[Dati sulla posizione di parole e oggetti]
╔══
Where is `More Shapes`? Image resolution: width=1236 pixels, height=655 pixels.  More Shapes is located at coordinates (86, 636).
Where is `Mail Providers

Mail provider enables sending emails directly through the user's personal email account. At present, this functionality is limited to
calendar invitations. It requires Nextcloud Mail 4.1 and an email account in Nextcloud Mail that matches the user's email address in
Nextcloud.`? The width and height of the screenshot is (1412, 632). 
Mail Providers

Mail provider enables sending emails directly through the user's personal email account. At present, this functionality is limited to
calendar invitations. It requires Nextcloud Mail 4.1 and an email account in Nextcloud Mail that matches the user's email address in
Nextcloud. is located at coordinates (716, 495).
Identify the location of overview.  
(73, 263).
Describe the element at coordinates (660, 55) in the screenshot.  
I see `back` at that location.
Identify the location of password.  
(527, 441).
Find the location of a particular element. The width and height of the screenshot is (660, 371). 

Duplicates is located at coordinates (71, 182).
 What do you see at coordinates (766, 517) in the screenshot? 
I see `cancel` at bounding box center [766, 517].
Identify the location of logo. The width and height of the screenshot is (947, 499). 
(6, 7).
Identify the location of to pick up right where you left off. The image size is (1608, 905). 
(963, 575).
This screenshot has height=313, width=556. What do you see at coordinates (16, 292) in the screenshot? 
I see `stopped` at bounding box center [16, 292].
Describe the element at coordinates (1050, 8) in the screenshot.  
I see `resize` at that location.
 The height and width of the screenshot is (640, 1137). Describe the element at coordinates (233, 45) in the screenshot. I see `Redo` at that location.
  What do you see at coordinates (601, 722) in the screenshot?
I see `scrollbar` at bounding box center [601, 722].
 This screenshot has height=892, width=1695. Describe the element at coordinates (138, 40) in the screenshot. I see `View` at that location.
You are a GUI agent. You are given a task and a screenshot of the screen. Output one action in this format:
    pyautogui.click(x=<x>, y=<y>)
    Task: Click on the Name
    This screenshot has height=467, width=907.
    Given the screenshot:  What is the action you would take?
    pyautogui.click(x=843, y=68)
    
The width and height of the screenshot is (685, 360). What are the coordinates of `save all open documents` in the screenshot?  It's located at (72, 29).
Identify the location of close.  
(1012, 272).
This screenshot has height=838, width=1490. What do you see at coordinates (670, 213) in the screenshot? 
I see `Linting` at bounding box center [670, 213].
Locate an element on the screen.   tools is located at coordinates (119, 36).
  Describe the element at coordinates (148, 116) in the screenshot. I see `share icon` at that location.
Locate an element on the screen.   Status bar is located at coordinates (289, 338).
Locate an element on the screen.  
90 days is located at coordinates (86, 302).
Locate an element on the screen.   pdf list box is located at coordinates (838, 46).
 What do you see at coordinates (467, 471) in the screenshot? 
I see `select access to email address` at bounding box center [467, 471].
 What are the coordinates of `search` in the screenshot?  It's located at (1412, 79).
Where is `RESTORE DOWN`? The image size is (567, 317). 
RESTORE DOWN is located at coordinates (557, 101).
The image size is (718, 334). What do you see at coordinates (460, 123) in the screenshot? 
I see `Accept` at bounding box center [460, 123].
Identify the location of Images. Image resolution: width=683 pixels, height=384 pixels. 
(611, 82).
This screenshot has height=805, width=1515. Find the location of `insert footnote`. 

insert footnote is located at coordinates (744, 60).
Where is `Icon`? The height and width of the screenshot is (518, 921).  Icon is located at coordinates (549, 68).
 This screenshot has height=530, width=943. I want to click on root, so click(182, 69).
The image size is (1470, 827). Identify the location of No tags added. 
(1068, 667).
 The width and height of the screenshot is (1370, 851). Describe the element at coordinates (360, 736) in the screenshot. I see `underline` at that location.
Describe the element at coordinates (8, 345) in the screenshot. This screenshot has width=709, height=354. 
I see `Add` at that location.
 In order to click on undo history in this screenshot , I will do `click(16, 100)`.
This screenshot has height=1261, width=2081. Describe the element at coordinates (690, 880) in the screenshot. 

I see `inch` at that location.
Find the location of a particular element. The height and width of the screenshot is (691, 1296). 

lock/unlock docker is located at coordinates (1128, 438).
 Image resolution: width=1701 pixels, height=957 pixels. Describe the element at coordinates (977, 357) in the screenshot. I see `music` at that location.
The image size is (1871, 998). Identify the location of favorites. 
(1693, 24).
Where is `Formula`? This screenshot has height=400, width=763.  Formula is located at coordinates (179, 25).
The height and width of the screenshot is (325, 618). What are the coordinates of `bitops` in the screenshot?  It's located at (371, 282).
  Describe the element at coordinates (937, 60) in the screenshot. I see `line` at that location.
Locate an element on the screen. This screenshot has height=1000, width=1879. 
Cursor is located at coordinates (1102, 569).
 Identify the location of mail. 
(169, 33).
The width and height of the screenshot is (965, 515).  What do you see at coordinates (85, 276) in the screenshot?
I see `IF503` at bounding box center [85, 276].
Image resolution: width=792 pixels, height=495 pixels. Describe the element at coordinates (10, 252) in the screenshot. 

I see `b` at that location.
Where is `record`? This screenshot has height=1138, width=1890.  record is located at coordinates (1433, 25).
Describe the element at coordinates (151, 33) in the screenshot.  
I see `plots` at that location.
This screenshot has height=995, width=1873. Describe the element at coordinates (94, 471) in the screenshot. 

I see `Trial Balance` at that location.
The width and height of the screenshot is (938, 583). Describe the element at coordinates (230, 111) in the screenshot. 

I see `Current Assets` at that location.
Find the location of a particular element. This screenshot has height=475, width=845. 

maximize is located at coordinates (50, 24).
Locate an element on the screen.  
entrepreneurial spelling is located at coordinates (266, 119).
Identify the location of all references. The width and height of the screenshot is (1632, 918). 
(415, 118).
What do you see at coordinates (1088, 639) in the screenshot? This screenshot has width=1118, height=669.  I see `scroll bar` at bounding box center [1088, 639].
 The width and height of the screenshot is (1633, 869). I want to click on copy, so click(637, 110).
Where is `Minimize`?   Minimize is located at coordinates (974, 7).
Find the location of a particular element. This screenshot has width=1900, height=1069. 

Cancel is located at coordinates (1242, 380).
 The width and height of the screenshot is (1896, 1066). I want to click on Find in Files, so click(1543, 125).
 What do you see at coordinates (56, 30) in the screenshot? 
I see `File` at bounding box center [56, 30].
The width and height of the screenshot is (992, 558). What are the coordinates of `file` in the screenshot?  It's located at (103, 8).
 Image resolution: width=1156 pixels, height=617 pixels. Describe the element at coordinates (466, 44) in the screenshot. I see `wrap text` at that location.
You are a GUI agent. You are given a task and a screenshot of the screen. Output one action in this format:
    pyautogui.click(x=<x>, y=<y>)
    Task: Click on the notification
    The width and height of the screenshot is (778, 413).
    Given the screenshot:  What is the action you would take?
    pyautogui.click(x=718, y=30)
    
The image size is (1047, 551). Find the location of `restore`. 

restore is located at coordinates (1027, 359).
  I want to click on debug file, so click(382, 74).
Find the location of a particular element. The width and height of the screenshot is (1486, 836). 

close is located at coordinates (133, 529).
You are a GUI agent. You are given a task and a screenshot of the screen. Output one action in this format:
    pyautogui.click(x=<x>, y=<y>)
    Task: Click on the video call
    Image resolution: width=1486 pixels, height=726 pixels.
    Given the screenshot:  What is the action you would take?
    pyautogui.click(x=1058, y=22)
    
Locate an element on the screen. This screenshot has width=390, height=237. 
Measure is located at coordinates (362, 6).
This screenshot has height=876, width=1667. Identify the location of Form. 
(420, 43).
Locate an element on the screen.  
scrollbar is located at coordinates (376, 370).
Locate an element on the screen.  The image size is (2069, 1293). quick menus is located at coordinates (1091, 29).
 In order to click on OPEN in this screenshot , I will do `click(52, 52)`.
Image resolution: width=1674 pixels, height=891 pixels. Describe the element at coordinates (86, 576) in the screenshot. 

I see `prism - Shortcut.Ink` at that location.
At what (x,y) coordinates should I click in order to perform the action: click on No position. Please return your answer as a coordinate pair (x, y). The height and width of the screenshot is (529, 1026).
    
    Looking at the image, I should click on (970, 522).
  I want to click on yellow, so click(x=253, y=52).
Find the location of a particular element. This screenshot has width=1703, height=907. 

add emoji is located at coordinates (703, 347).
╚══
Cosa fare: Aggiorna le righe dalla riga che contiene "Describe the element at coordinates (1050, 8)" fino a quella che contiene "This screenshot has height=892, width=1695.", sostituendo "1050" con "1005" e lasciando tutto il resto com'è. Riporta soltanto queste righe.

Risultato:
Describe the element at coordinates (1005, 8) in the screenshot.  
I see `resize` at that location.
 The height and width of the screenshot is (640, 1137). Describe the element at coordinates (233, 45) in the screenshot. I see `Redo` at that location.
  What do you see at coordinates (601, 722) in the screenshot?
I see `scrollbar` at bounding box center [601, 722].
 This screenshot has height=892, width=1695. Describe the element at coordinates (138, 40) in the screenshot. I see `View` at that location.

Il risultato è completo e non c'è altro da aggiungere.